**Written task**
Format the rows below as a numbered list, omitting any blank lines.

**Provided material**
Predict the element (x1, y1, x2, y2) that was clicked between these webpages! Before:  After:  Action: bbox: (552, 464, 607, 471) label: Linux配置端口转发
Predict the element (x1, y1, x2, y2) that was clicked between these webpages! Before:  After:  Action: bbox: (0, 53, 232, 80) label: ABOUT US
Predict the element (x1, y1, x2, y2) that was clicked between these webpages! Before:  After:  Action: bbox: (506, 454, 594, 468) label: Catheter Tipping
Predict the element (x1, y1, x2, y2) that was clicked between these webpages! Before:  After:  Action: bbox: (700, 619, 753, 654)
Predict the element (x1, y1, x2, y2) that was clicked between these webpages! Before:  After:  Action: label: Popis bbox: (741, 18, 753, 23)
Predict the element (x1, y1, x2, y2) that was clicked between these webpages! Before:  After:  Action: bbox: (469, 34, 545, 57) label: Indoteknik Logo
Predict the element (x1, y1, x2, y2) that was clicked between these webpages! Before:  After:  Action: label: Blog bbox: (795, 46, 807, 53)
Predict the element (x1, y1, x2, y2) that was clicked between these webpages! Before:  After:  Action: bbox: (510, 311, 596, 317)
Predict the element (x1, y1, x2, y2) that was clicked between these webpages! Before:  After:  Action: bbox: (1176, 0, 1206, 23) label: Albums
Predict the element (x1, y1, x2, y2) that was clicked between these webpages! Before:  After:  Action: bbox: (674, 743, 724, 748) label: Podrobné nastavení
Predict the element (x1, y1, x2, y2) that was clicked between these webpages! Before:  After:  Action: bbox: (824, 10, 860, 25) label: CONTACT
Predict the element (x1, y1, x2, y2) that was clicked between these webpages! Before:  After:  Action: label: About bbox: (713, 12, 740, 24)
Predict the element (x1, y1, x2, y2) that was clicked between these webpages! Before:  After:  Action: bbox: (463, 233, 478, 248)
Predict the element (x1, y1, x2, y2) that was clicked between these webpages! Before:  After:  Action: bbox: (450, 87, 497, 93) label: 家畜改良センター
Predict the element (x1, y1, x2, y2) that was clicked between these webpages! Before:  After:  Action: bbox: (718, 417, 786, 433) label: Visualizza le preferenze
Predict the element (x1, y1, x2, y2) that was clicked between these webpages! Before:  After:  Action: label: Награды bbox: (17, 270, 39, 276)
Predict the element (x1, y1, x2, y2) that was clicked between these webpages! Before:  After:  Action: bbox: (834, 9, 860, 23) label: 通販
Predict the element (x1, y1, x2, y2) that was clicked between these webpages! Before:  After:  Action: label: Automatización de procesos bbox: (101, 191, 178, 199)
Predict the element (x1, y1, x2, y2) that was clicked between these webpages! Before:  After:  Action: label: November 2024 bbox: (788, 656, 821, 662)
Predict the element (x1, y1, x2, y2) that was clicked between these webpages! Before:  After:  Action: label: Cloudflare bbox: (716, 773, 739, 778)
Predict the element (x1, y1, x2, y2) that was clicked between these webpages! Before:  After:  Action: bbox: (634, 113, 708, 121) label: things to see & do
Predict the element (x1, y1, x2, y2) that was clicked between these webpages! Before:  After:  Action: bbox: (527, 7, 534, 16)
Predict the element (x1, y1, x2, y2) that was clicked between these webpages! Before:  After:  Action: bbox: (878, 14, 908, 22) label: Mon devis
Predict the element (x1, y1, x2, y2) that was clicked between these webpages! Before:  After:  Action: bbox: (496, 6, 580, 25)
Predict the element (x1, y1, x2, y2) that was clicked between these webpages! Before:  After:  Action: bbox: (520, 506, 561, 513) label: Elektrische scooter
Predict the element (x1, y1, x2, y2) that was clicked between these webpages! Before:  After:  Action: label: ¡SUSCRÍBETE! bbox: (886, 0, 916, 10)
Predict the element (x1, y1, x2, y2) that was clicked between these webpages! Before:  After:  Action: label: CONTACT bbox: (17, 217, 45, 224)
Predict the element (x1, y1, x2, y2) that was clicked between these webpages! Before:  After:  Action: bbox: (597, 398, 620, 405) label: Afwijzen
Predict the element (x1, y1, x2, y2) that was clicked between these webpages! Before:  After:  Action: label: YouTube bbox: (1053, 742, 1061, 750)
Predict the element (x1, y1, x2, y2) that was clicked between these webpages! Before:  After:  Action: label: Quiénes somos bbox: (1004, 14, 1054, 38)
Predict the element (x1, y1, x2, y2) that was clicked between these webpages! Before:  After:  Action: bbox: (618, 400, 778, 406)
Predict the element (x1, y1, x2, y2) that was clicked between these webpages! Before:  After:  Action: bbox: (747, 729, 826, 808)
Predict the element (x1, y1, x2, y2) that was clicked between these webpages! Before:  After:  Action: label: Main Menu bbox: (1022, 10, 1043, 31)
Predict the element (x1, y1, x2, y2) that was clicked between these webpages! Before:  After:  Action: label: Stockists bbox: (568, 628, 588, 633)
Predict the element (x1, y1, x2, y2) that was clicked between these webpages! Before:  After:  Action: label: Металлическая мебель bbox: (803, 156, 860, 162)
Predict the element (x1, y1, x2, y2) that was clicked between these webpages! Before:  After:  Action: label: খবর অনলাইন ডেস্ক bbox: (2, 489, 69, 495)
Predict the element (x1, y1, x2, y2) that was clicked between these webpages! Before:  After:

**Answer for the task**
1. Predict the element (x1, y1, x2, y2) that was clicked between these webpages! Before:  After:  Action: bbox: (552, 464, 607, 471) label: Linux配置端口转发
2. Predict the element (x1, y1, x2, y2) that was clicked between these webpages! Before:  After:  Action: bbox: (0, 53, 232, 80) label: ABOUT US
3. Predict the element (x1, y1, x2, y2) that was clicked between these webpages! Before:  After:  Action: bbox: (506, 454, 594, 468) label: Catheter Tipping
4. Predict the element (x1, y1, x2, y2) that was clicked between these webpages! Before:  After:  Action: bbox: (700, 619, 753, 654)
5. Predict the element (x1, y1, x2, y2) that was clicked between these webpages! Before:  After:  Action: label: Popis bbox: (741, 18, 753, 23)
6. Predict the element (x1, y1, x2, y2) that was clicked between these webpages! Before:  After:  Action: bbox: (469, 34, 545, 57) label: Indoteknik Logo
7. Predict the element (x1, y1, x2, y2) that was clicked between these webpages! Before:  After:  Action: label: Blog bbox: (795, 46, 807, 53)
8. Predict the element (x1, y1, x2, y2) that was clicked between these webpages! Before:  After:  Action: bbox: (510, 311, 596, 317)
9. Predict the element (x1, y1, x2, y2) that was clicked between these webpages! Before:  After:  Action: bbox: (1176, 0, 1206, 23) label: Albums
10. Predict the element (x1, y1, x2, y2) that was clicked between these webpages! Before:  After:  Action: bbox: (674, 743, 724, 748) label: Podrobné nastavení
11. Predict the element (x1, y1, x2, y2) that was clicked between these webpages! Before:  After:  Action: bbox: (824, 10, 860, 25) label: CONTACT
12. Predict the element (x1, y1, x2, y2) that was clicked between these webpages! Before:  After:  Action: label: About bbox: (713, 12, 740, 24)
13. Predict the element (x1, y1, x2, y2) that was clicked between these webpages! Before:  After:  Action: bbox: (463, 233, 478, 248)
14. Predict the element (x1, y1, x2, y2) that was clicked between these webpages! Before:  After:  Action: bbox: (450, 87, 497, 93) label: 家畜改良センター
15. Predict the element (x1, y1, x2, y2) that was clicked between these webpages! Before:  After:  Action: bbox: (718, 417, 786, 433) label: Visualizza le preferenze
16. Predict the element (x1, y1, x2, y2) that was clicked between these webpages! Before:  After:  Action: label: Награды bbox: (17, 270, 39, 276)
17. Predict the element (x1, y1, x2, y2) that was clicked between these webpages! Before:  After:  Action: bbox: (834, 9, 860, 23) label: 通販
18. Predict the element (x1, y1, x2, y2) that was clicked between these webpages! Before:  After:  Action: label: Automatización de procesos bbox: (101, 191, 178, 199)
19. Predict the element (x1, y1, x2, y2) that was clicked between these webpages! Before:  After:  Action: label: November 2024 bbox: (788, 656, 821, 662)
20. Predict the element (x1, y1, x2, y2) that was clicked between these webpages! Before:  After:  Action: label: Cloudflare bbox: (716, 773, 739, 778)
21. Predict the element (x1, y1, x2, y2) that was clicked between these webpages! Before:  After:  Action: bbox: (634, 113, 708, 121) label: things to see & do
22. Predict the element (x1, y1, x2, y2) that was clicked between these webpages! Before:  After:  Action: bbox: (527, 7, 534, 16)
23. Predict the element (x1, y1, x2, y2) that was clicked between these webpages! Before:  After:  Action: bbox: (878, 14, 908, 22) label: Mon devis
24. Predict the element (x1, y1, x2, y2) that was clicked between these webpages! Before:  After:  Action: bbox: (496, 6, 580, 25)
25. Predict the element (x1, y1, x2, y2) that was clicked between these webpages! Before:  After:  Action: bbox: (520, 506, 561, 513) label: Elektrische scooter
26. Predict the element (x1, y1, x2, y2) that was clicked between these webpages! Before:  After:  Action: label: ¡SUSCRÍBETE! bbox: (886, 0, 916, 10)
27. Predict the element (x1, y1, x2, y2) that was clicked between these webpages! Before:  After:  Action: label: CONTACT bbox: (17, 217, 45, 224)
28. Predict the element (x1, y1, x2, y2) that was clicked between these webpages! Before:  After:  Action: bbox: (597, 398, 620, 405) label: Afwijzen
29. Predict the element (x1, y1, x2, y2) that was clicked between these webpages! Before:  After:  Action: label: YouTube bbox: (1053, 742, 1061, 750)
30. Predict the element (x1, y1, x2, y2) that was clicked between these webpages! Before:  After:  Action: label: Quiénes somos bbox: (1004, 14, 1054, 38)
31. Predict the element (x1, y1, x2, y2) that was clicked between these webpages! Before:  After:  Action: bbox: (618, 400, 778, 406)
32. Predict the element (x1, y1, x2, y2) that was clicked between these webpages! Before:  After:  Action: bbox: (747, 729, 826, 808)
33. Predict the element (x1, y1, x2, y2) that was clicked between these webpages! Before:  After:  Action: label: Main Menu bbox: (1022, 10, 1043, 31)
34. Predict the element (x1, y1, x2, y2) that was clicked between these webpages! Before:  After:  Action: label: Stockists bbox: (568, 628, 588, 633)
35. Predict the element (x1, y1, x2, y2) that was clicked between these webpages! Before:  After:  Action: label: Металлическая мебель bbox: (803, 156, 860, 162)
36. Predict the element (x1, y1, x2, y2) that was clicked between these webpages! Before:  After:  Action: label: খবর অনলাইন ডেস্ক bbox: (2, 489, 69, 495)
37. Predict the element (x1, y1, x2, y2) that was clicked between these webpages! Before:  After:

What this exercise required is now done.